The resignation came just before the committee embarked on two days of hearings on the bill, which House leaders had hoped to have in place before the Legislature adjourns at the end of this week for a break.
House Speaker Ray Merrick, R-Stilwell, issued a short statement Monday that announced Rep. Gene Suellentrop, R-Wichita, as the committee’s new chairman and appointed Rep. Joe Seiwert, R-Pretty Prairie, to fill the empty committee seat.
“I regret that Representative Rhoades came to this decision. I respect Marc and had complete faith in his abilities as chair. However, we will continue to move forward and work on an education plan that makes school funding equitable across the state,” Merrick said.
Suellentrop, who had been vice chairman of the committee, said he hoped to get a bill passed out of the committee “within a matter of a couple days.” He predicted the bill might be ready for the House floor by Wednesday morning.
Virtual schools cut
An amendment introduced at the request of the House leadership would reduce spending for virtual schools, among other things, to help free up cash in the education budget. That would put the House bill more in line with a plan floated by the Senate leadership last week.
“I think there’s been a lot of that effort to come to some sort of an understanding by leadership on both sides, perhaps even with the governor, and the balloon amendment that’s been introduced has been a request of leadership to move this bill forward, and that I will pursue,” Suellentrop said.
Rep. Kasha Kelley, R-Arkansas City, another member of the committee, complained last week that the House leadership’s plan did not include enough reforms. On Monday, she objected to cutting funding for virtual schools.
“You have students out there who need a different setting, and frankly, if we’re interested in educating all students in Kansas, far be it for us to take those additional settings away,” she said.
She cited testimony from parents of virtual school students who contended their children did not have their needs met in traditional public schools but are now flourishing in virtual schools. Kelley said cutting virtual schools might force those students to go back to traditional public schools.

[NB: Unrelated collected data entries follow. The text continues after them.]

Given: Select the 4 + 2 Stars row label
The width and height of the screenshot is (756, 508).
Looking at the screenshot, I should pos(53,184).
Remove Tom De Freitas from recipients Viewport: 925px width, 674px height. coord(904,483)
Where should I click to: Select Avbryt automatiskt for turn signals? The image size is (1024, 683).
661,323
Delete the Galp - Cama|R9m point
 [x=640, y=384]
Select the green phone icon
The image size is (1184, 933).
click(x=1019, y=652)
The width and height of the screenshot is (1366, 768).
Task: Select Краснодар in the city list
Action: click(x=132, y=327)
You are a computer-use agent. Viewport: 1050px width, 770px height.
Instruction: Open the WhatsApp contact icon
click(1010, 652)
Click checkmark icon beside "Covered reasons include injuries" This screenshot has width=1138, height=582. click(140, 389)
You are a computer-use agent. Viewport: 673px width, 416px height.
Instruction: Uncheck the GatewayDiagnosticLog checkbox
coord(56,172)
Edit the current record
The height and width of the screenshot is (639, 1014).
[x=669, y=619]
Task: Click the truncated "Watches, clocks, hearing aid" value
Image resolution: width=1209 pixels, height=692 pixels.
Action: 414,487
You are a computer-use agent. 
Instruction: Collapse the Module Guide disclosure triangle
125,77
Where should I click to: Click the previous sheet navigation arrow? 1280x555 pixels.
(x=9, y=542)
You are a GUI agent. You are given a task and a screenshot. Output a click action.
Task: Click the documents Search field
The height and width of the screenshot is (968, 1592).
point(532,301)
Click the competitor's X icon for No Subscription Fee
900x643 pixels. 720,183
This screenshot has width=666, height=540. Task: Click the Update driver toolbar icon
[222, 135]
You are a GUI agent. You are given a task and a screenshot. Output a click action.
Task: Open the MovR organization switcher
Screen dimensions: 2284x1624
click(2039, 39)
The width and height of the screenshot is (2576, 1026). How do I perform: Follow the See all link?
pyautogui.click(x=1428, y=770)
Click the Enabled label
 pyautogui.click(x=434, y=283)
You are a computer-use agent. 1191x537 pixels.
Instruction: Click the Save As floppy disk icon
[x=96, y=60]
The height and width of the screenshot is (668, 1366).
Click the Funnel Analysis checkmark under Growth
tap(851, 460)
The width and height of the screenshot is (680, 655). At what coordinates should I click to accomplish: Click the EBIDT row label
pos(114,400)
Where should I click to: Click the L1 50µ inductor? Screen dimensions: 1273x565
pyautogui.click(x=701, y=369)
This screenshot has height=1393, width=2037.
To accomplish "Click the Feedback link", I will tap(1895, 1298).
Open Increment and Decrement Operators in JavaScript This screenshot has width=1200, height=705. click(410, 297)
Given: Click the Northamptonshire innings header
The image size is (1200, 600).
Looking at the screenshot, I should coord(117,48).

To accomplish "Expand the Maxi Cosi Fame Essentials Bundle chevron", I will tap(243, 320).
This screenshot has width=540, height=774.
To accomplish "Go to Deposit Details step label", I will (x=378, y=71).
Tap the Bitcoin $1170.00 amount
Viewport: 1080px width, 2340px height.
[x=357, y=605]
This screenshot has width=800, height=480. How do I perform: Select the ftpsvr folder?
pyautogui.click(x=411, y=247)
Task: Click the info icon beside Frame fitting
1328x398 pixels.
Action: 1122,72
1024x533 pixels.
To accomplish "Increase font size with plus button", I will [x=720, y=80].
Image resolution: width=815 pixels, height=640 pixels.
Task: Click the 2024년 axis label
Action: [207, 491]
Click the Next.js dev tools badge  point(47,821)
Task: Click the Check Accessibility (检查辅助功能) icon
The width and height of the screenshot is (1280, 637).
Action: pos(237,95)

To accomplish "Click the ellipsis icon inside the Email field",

“Does it really make sense to … put them back into a more expensive system that they don’t function well in?” Kelley said.
Rep. Brett Hildabrand, R-Shawnee, tweeted that he would not support a bill that cuts virtual schools.
During morning and afternoon meetings, parents from around the state testified before committee members, begging them to rethink the virtual schools cut.
Some said their children had been bullied at traditional public schools, while others said that it had allowed them to continue their education despite health problems.
Michelle Otte, a mother of four boys, said her son Jacob, who has Asperger’s syndrome, has done better with online learning because he faces less distraction than in a traditional classroom.
“My children deserve to continue to flourish in a school. It is a public school that is meeting all of their individual needs. Virtual school works for them,” she said. She said a 50 percent cut could force her sons’ virtual school, InSight School, to close.
Heather Kobach, wife of Secretary of State Kris Kobach, got up with her young daughters and warned the committee that the funding cut would cause virtual schools to close.
With tears in her eyes, Kobach described herself as a “home-schooling mother who is part of the virtual school system.”
“It’s the one opportunity that supplies choice in public schools,” she said, contending that virtual schools bring “market forces” to K-12 education by offering competition to “bricks and mortar schools.”
Both the Kansas Association of School Boards and the Kansas National Education Association warned against taking funds from other pots of money to satisfy the court’s order for equity.
Mark DeSetti, spokesman for the Kansas National Education Association, said legislators were considering a 50 percent cut without any study of what virtual schools cost to run. He asked the committee to pass a clean bill that does not make reductions to any part of the budget, as the Democratic plan would do.